TASK INSTRUCTIONS: If a line in the listing below contains the word "screenshot", count it, then please give only the number of such lines.

DATASET ENTRIES:

- Opening Delimiter -

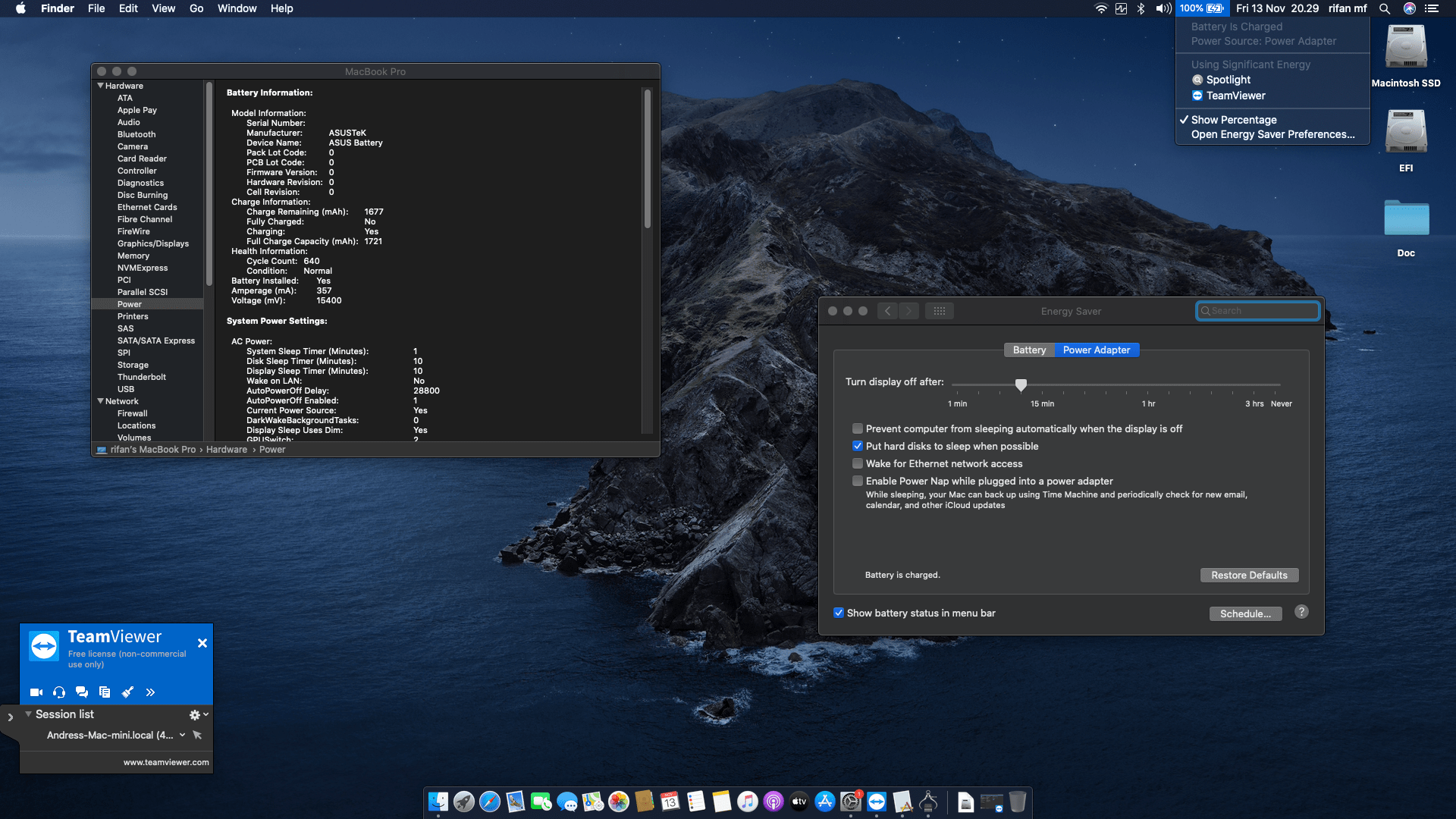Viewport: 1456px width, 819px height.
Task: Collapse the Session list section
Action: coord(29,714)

- Closing Delimiter -
- Opening Delimiter -

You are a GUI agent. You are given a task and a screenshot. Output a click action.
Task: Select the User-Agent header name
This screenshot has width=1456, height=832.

- Closing Delimiter -
- Opening Delimiter -

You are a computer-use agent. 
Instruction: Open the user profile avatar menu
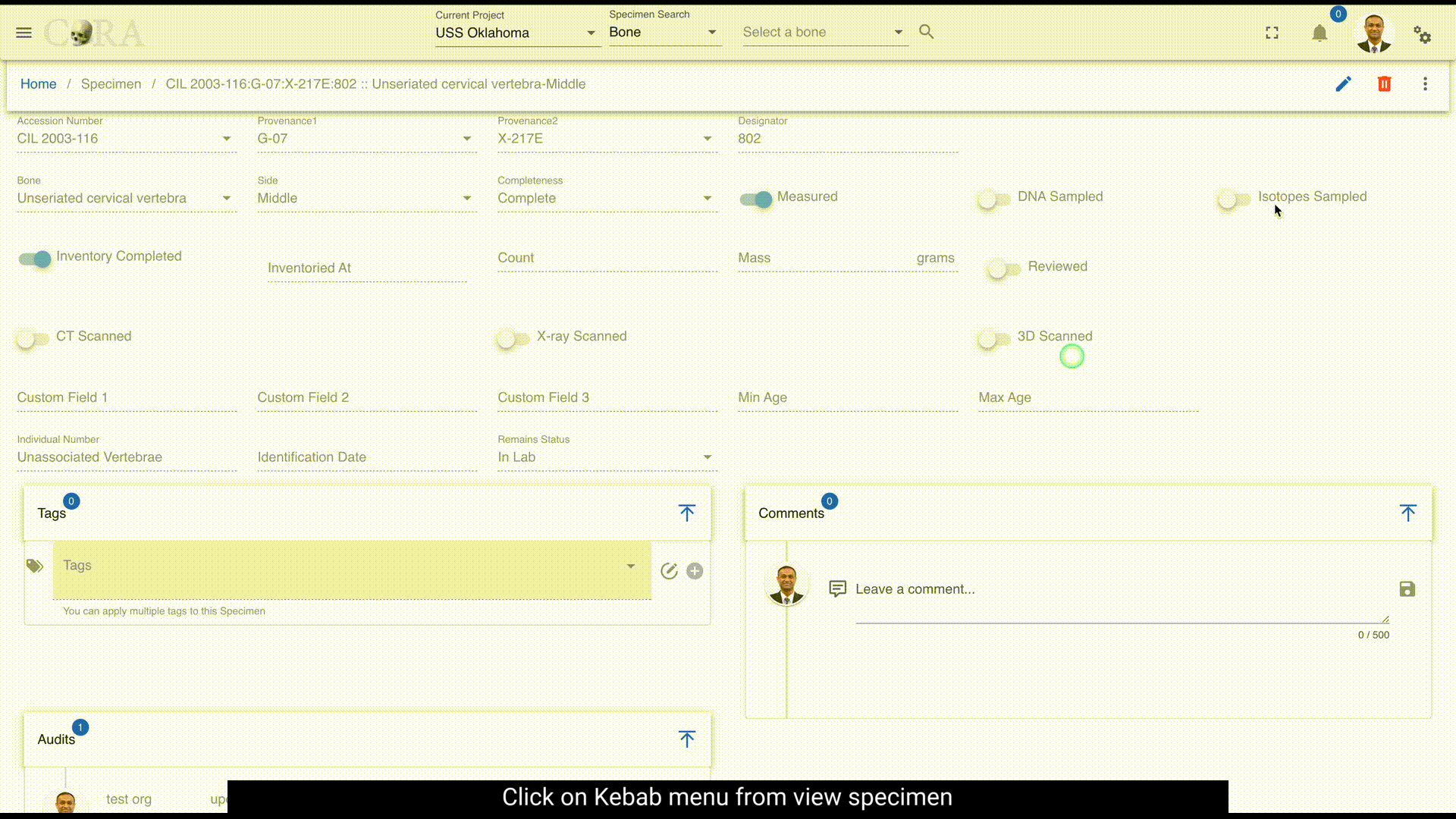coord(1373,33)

- Closing Delimiter -

RESULT BELOW: 2